Since then, I have read everything I could get my hands on about this allergy/ disease or sick relationship or whatever it is that one wants to call alcoholism. I totally and entirely believe that being alive today depends on the maintenance of my spiritual condition. The maintenance of my spiritual condition requires me to, “take and read.”

What set me off on this reading spree some years ago was that somewhere I heard or read that Bill Wilson said something to the effect that everything in Alcoholics Anonymous could be found in various religions and philosophies. If that were true, I wanted to know more about it since I came into this program pretty much a fundamentalist in my beliefs.

When I was in high school I could not remember much of what I read, so I was considered to be a slow learner/stupid. Then, one night, I was reading a novel, and I could “hear” the author read to me. From then on, I wanted to read everything I could. So, when I was told, “we do not read…,” my reaction/response was to ‘take and read.”

Since then, I have enjoyed the spiritual/philosophical underpinnings of what came to us in the 12 steps. In The Upanishads I read, “Forgetting our divine origin, we become ensnared in the world of change and bewail our helplessness.” In The Bhagavad Gita, I read, “Even sinners become holy when they take refuge in me alone." I had already read the Jewish/Christian Scriptures.

Early philosophers discussed the question of how one should live his/her life. It was Aristotle’s view that the happiest people were those who lived a virtuous life. The discussion continued throughout the centuries as to how we should live. It can be concluded that those of us with addiction issues are philosophers since we are all discussing the issue of how to live a good life.

Charismatic leaders created programs to help people mediate in order to find God; study groups to lean the scriptures; prayer groups to help fight their character defects. For those for whom alcohol and other drugs were an issue there was the drunk tank/hospitalization; abstinence programs, religious programs etc.

Then came a Wall Street atheist who couldn’t get sober, and someone told him he could pick his own description of God. One day something happened, he had a spiritual awakening and that was the beginning of our recovery program.   

Someone once said at a meeting that the 12 Step program was created to keep our life simple; that the Big Book was written for a bunch of drunks to understand their sickness.  Bill W. may or may not have been aware of the beliefs of the religions or the philosophies he said were the background of this program. Sam Shoemaker, who Bill frequently cited as being a great influence on him, was an avid reader and had travelled in China and the Middle East. Bill did not know of St Ignatius until Fr. Ed Dowling showed him the parallel between the 12 Steps and the Ignatian Spirituality. 

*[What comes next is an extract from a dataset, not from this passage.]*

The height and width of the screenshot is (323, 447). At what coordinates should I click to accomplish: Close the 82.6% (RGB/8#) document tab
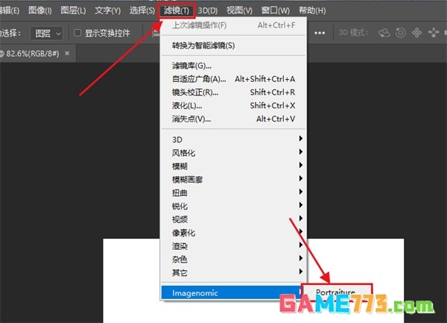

Today, my gratitude is for the gifts and talents of the early founders who were able to take traditions and philosophies and formulate them into a simple program that is suggested as a program of recovery.

I am grateful to Bill W. for pointing out that the roots of our program run deep and wide. Everyone, everywhere, regardless of their religious or non-religious beliefs or their philosophy, can take the Big Book and the 12 Step program and there find a distillation of religions/philosophical beliefs that provide a program for a life of sobriety and serenity. “Take and Read.”